Exercise description » Copy nothing but the lines from the line with "You are a GUI" to the end of the records, retyped exactly. Pictures stay out.

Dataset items
------------------------------

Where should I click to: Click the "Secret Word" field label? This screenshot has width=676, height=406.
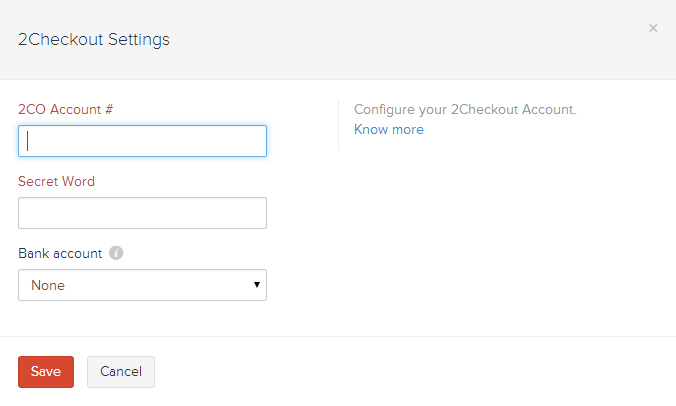click(56, 181)
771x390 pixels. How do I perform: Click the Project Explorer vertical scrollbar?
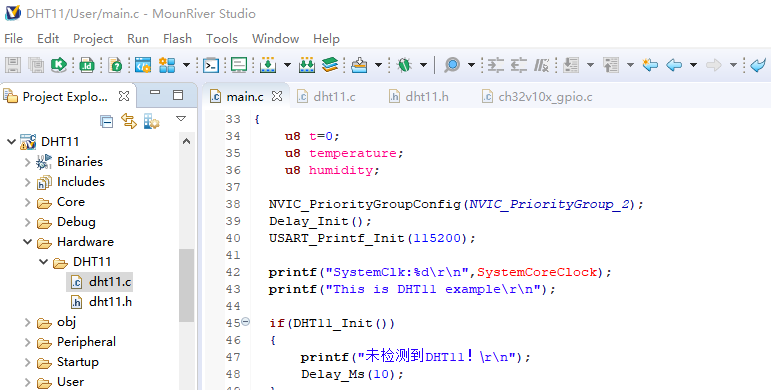coord(186,285)
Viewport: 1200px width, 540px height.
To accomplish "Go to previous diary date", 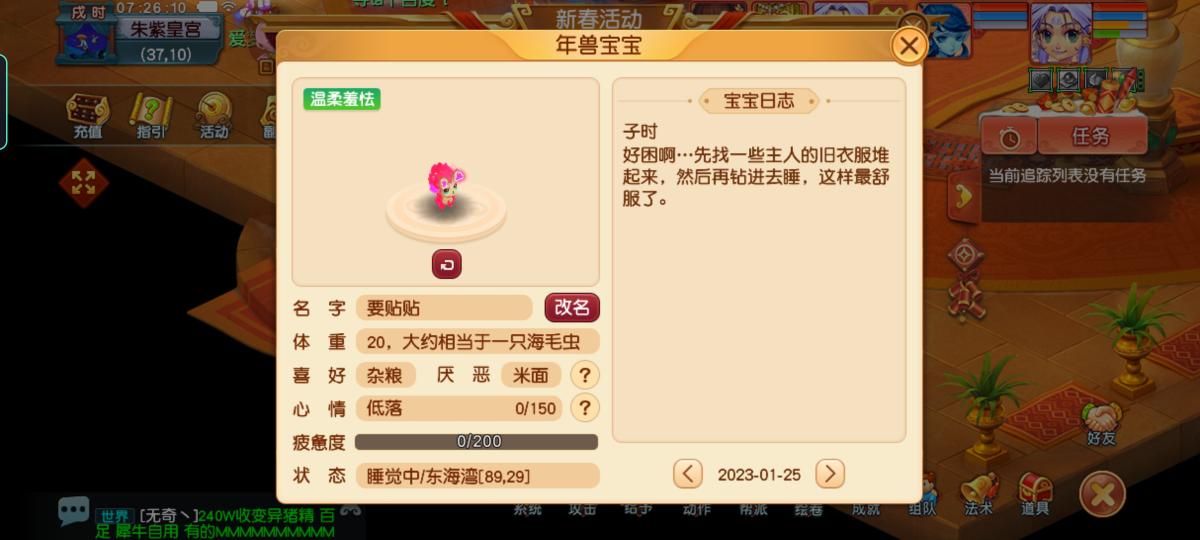I will click(687, 474).
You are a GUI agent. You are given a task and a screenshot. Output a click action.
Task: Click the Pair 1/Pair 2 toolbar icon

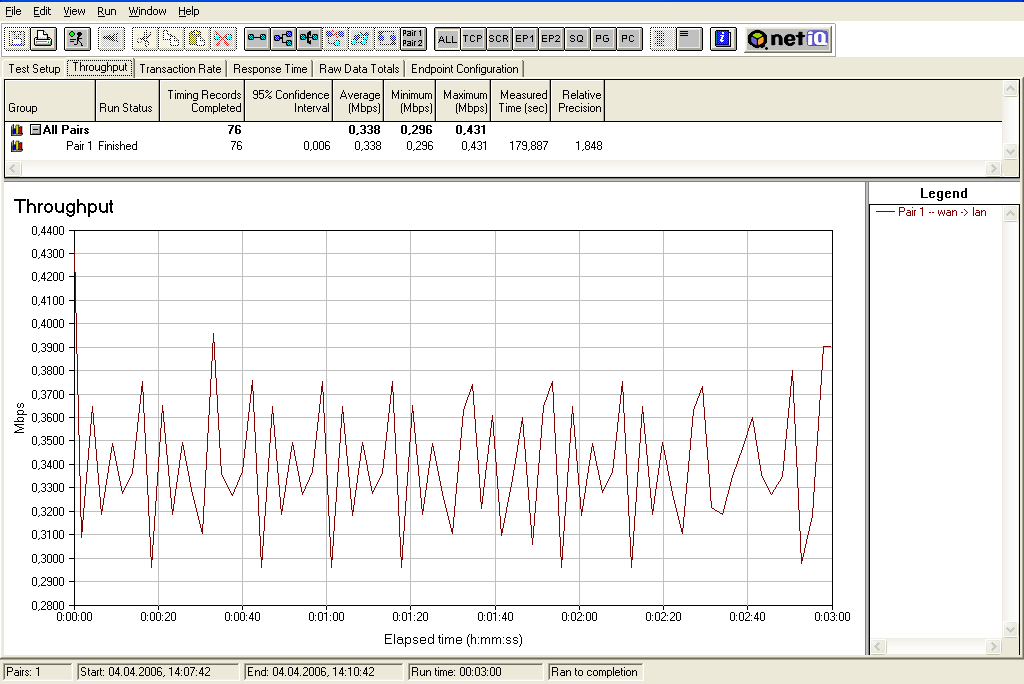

------------------------------

Solved exercise »
You are a GUI agent. You are given a task and a screenshot. Output a click action.
Task: Click the Pair 1/Pair 2 toolbar icon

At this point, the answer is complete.